Introduction to Defensive Marketing – Knowledge Post
Introduction
Customer satisfaction is a multidimensional concept that is derived from the technical satisfaction of the product/service as well as the emotional fulfilment of the customer’s requirements. What some customers perceive as satisfactory others may not, therefore defensive marketing although important it should be coupled with other strategies to ensure overall customer satisfaction.
Defensive marketing
When a firm aims to keep its current customers defensive marketing is the approach it undertakes, it is a strategy that is directly concerned with minimising customer defection (Fornell & Wernerfelt 1987, p.337).
A firm, therefore, needs to analyse every aspect of the customers’ satisfaction requirement in order to maintain their patronage, however, in being focused on satisfying only current customers a firm may limit the firm’s ability to innovate and move with time hence leading to an ultimate dissatisfaction of current customers as they realise that other more superior options have come on to the market. Customers do not always know that they will develop a need for something.
Take Nokia as an example, while it successfully dominated the handset market and kept its customers satisfied through a defensive strategy and innovations in the handset market it failed to respond to the blackberry and iPhone innovations (Clark, 2009) hence seeing customers defect to try the new technology even though they may have been satisfied thus far by Nokia. A defensive marketing strategy can go so far, other marketing strategies need to also be implemented. As Wilson et al. (2012, p. 433) further asserts, a marketing strategy that incorporates innovation and learning is essential to maintain current customers as it creates more value for customers by improving operating efficiencies
Defensive marketing is also a technique employed to mitigate the harmful and negative impact of dissatisfied customers (Fornell & Wernerfelt 1987, p.338) therefore it eludes to the fact that customers through the operation or services could have become dissatisfied and hence the need to redeem the reputation of the firm. As Wilson et. al. (2012, p.424) mentions providing consistently good service is hard to do and hard to duplicate hence at any point the firm fails to provide good service, customer dissatisfaction may occur. It is therefore vital to ensure that a firm delivers on its promises in order to realise customer satisfaction (Wilson et. al. 2012, p.317) therefore the need for collaboration between the advertised message and the delivered service to ensure ultimate customer satisfaction.
Lastly, customer satisfaction may occur from a relationship with the firm and/or some employees in the firm. Employees can directly affect customer satisfaction and they are considered a marketing tool, they are “…walking billboards from a promotional standpoint” (Wilson et al. 2012, p250) hence ensuring that they are aligned with the overall marketing strategy of the organisation where customer satisfaction is central, ensures that they behave in the right manner to realise customer satisfaction. Luo, Kanuri & Andrews (2014, p.509) assert those firms that are unable to foster a relationship between employees and customer experience decline in return: this can be directly associated with decreased customer satisfaction.
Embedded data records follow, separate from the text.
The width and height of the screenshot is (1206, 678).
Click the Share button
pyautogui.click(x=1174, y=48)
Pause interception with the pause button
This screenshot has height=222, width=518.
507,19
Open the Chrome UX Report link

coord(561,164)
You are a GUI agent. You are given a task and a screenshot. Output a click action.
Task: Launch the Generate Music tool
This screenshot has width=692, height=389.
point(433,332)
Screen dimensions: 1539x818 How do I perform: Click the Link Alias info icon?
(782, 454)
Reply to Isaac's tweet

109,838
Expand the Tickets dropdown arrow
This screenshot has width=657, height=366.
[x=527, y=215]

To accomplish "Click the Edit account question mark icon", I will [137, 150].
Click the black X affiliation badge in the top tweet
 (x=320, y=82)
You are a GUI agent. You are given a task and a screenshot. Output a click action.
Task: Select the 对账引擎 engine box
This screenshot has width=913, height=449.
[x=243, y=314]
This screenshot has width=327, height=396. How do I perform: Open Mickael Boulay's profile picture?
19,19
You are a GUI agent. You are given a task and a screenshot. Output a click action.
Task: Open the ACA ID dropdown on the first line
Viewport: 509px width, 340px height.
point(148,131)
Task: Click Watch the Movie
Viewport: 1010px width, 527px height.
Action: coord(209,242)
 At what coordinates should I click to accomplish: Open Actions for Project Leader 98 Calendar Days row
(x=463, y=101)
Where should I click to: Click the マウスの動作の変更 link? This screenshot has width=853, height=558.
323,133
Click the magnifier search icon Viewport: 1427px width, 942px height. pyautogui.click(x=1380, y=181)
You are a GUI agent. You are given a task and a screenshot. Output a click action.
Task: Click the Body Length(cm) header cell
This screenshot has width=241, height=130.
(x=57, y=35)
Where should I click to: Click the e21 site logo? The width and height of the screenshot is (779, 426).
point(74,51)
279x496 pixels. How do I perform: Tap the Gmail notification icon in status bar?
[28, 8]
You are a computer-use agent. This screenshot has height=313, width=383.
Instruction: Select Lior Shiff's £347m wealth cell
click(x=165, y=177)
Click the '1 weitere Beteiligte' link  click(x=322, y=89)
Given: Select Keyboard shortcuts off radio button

Customer satisfaction cannot be best realised through one type of marketing strategy but through a vision of the firm that is focused on the customer which includes defensive marketing. Satisfaction could come from various places in the firm, the product, the employees, the service, brand image and so forth. Therefore, ensuring all those aspects are aligned delivering the same message through different strategies will ultimately lead to customer satisfaction.